Before Lucy, what was the accepted narrative of human evolution?
In the early 1970s when I first went into the field, there was a tug-of-war going on between Europe and Africa. Most people thought our most primitive origins were in Africa, but where we really became human was Europe.
How did the discovery of Lucy change that?
She shifted, very dramatically, anthropologists’ view of where we obtained our human features. She showed us it happened in Eastern Africa, and more specifically in the Afar region of Ethiopia where she was found.
She also allowed us to say conclusively that upright walking went back as much as 3.5 million years. That was a major leap in our understanding of the sequence of events of human evolution.
How do you know she walked upright?
Because we had her pelvis. It’s a very rare discovery to find a pelvis, and hers is so strikingly different from the pelvis of a four-legged animal like a chimp. A four-legged animal has a high narrow pelvis with the hip bones facing forward. Our pelvis is squat and wide with the hip bones forming a bowl.
Lucy’s body still had relatively short legs and relatively long arms, which is the kind of anatomy we see in more tree-living or arboreal species. So she was an important bridge for us between more ancient sorts of things and more modern sorts of things.
Why was upright walking an evolutionary advantage in Lucy’s time?
Walking upright had the advantage of freeing the forelimbs from locomotor needs, allowing them to be used for other things, like carrying food back to a home base and sharing it with members of one’s own tribe or band.
We don’t know what all the benefits were, but it was obviously a major landmark breakthrough. The apes have been in decline since as long as we can remember, but there are, what, 8 billion of us today?
How has the science of human origins continued to change since Lucy’s discovery?
When I entered the field, we had maybe six or seven different Homo fossil species. Now we have 15 or 20. So what has changed is that we understand it was not a straight line from the most ancestral species to modern humans, that there were many false starts.
Are there major holes in the story of our origins that you would especially like to see filled in?
At the Institute of Human Origins we are working to answer the specific question: What are the evolutionary foundations of modern humans?
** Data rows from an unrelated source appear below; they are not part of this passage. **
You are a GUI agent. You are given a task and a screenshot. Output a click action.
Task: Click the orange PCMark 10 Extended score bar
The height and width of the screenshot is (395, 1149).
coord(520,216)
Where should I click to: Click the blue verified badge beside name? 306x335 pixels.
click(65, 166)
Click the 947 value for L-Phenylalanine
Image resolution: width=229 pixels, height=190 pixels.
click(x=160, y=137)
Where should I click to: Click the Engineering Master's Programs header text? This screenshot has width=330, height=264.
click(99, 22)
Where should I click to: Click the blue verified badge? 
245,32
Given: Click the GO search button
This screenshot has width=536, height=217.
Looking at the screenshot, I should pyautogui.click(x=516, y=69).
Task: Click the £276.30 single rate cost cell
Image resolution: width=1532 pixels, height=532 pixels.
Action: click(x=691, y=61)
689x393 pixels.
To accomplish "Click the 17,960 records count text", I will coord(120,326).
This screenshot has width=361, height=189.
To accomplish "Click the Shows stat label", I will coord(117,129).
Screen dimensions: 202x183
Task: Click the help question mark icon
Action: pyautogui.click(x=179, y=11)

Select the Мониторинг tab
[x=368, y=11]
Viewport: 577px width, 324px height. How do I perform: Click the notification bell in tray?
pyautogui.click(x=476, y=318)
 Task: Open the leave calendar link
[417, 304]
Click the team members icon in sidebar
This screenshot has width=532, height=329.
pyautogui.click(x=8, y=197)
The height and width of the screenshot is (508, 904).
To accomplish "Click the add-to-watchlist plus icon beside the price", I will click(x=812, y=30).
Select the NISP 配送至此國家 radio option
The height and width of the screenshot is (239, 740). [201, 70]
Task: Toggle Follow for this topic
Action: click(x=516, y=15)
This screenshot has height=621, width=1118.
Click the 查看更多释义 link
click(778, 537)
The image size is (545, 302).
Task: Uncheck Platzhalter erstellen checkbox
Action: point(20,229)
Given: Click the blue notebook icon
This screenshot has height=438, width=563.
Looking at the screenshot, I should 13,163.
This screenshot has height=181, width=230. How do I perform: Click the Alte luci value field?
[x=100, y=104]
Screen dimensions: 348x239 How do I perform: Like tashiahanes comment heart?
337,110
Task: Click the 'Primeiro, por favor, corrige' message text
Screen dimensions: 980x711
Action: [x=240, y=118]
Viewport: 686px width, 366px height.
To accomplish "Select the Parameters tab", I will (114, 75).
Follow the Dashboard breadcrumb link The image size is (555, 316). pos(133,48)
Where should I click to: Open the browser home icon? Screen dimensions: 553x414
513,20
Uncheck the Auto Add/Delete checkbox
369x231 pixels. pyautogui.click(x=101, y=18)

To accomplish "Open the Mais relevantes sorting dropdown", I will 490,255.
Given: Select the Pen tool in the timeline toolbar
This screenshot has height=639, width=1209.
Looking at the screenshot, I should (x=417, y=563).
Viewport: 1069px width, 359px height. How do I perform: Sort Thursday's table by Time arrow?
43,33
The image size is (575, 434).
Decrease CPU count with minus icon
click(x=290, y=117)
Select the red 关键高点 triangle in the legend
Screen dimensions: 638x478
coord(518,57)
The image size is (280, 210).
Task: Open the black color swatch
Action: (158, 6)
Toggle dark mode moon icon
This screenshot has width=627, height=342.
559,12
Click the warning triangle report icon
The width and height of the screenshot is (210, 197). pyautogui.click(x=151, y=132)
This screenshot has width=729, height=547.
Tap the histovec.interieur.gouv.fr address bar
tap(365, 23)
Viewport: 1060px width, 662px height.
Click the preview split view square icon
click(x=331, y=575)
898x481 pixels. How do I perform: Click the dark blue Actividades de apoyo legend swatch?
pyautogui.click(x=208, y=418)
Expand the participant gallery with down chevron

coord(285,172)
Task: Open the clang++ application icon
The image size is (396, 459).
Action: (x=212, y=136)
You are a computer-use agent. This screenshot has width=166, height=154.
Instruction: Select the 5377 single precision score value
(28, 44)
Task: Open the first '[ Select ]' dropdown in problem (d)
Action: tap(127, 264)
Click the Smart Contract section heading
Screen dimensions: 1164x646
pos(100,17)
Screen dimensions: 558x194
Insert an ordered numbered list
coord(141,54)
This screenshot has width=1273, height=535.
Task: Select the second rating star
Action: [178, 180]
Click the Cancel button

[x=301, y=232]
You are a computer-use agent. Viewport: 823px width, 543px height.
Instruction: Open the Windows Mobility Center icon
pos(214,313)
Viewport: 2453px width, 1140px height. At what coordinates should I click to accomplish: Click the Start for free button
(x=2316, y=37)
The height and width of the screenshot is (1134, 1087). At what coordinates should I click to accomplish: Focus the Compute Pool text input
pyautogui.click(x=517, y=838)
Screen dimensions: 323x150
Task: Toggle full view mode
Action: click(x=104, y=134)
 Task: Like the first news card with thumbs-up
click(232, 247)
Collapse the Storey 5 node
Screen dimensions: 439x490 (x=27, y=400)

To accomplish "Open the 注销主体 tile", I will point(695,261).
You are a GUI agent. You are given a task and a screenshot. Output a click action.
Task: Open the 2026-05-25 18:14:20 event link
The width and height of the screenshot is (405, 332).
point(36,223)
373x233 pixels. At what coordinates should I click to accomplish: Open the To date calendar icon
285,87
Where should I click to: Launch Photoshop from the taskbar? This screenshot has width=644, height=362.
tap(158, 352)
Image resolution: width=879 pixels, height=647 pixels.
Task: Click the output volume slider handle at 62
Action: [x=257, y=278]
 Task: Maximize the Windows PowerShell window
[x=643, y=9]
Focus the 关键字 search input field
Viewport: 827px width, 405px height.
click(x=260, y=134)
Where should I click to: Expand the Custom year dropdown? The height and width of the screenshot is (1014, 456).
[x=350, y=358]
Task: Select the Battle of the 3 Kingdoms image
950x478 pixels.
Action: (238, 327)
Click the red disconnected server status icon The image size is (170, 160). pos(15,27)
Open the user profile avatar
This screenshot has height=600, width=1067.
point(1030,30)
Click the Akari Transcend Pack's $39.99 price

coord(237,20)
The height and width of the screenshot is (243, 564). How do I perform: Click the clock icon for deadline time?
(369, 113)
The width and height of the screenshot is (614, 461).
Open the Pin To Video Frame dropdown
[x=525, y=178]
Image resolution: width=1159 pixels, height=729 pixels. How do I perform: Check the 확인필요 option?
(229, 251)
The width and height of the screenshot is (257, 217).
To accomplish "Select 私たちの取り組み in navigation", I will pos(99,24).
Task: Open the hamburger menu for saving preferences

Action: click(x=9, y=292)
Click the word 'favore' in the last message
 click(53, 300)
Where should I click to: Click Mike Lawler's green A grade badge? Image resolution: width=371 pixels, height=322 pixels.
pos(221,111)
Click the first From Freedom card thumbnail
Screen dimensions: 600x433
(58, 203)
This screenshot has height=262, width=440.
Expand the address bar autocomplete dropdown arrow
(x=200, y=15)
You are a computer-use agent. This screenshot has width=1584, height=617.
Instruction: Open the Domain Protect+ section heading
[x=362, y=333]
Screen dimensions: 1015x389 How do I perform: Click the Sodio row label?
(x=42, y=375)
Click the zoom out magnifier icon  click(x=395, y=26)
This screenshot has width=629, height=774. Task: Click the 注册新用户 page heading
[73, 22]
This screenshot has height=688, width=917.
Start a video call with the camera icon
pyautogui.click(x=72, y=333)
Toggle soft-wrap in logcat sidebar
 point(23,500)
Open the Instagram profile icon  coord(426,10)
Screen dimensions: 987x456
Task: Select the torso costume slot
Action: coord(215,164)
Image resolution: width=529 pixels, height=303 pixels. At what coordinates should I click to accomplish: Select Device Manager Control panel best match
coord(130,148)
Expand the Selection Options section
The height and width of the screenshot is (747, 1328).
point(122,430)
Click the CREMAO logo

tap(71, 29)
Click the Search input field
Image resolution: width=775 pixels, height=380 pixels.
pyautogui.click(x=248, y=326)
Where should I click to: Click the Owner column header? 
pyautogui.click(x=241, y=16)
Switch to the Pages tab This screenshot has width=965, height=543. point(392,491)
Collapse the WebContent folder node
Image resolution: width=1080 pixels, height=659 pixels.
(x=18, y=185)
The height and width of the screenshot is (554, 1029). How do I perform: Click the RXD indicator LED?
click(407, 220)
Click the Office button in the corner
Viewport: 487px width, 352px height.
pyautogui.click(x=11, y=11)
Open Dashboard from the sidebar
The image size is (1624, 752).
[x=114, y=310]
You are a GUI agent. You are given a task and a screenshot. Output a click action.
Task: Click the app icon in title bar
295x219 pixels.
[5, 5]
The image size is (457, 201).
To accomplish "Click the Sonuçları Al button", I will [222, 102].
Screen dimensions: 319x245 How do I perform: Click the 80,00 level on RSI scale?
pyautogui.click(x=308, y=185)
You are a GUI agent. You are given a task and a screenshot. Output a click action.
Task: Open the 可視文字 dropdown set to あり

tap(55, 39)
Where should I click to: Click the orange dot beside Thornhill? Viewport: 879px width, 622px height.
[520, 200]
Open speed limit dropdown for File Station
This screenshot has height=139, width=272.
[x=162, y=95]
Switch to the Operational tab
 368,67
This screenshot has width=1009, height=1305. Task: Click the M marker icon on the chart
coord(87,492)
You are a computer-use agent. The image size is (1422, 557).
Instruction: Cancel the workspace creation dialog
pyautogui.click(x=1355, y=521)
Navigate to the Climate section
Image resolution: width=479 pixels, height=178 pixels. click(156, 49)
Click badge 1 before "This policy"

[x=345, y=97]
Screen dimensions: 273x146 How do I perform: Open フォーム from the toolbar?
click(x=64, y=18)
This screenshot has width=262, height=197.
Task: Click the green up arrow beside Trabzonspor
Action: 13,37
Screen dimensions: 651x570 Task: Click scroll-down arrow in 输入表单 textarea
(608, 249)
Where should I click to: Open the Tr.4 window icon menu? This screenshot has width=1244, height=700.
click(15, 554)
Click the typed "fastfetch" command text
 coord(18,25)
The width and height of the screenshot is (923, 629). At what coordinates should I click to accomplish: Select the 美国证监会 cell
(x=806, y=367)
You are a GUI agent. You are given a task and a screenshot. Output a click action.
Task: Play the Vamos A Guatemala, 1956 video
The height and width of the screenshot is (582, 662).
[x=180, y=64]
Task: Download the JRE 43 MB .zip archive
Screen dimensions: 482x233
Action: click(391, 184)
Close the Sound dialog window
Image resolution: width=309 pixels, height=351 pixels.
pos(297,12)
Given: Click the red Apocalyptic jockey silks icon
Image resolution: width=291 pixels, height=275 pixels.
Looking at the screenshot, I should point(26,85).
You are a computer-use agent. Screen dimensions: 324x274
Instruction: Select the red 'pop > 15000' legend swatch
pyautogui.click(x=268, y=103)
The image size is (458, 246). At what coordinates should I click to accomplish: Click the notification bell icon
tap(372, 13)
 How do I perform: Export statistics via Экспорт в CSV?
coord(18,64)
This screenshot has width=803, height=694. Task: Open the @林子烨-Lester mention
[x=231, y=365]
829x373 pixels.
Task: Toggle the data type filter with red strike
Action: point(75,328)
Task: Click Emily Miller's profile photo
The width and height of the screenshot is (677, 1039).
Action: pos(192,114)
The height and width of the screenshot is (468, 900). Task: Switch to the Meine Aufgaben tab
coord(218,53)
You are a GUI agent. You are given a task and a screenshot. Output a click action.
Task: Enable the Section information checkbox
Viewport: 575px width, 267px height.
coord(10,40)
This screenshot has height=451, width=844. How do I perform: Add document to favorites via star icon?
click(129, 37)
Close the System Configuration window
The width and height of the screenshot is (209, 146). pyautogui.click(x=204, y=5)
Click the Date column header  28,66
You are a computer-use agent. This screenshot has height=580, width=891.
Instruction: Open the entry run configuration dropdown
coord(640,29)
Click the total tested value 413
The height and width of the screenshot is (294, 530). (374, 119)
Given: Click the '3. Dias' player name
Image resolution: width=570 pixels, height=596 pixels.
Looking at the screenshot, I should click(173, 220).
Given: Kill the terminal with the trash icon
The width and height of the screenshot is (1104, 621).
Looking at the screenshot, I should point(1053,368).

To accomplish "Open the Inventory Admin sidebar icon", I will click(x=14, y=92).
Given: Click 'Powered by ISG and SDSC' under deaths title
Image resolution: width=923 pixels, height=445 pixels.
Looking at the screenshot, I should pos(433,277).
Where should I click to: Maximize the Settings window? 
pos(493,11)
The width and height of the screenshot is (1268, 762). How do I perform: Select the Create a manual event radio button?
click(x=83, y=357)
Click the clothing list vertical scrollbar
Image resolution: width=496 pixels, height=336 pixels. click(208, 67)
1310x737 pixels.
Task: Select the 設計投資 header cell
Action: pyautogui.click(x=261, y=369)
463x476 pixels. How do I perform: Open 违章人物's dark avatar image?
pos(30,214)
The features that distinguish us from all other animals are symbolic language, our cooperation, and a culture that allows us to make cumulative developments that no single individual could make alone. So, how did all of that come about?
Anything else?
I’d also like to know where our particular genus came from — the genus Homo. Everyone in the world is Homo sapien, but there were other, earlier Homos too. Lucy’s species, Australopithecus afarensis, died out about 3 million years ago, but the oldest Homo evidence we have is from 2.3 million years ago. That means the emergence of our own genus happened between 2.3 and 3 million years ago, and that is where people are looking.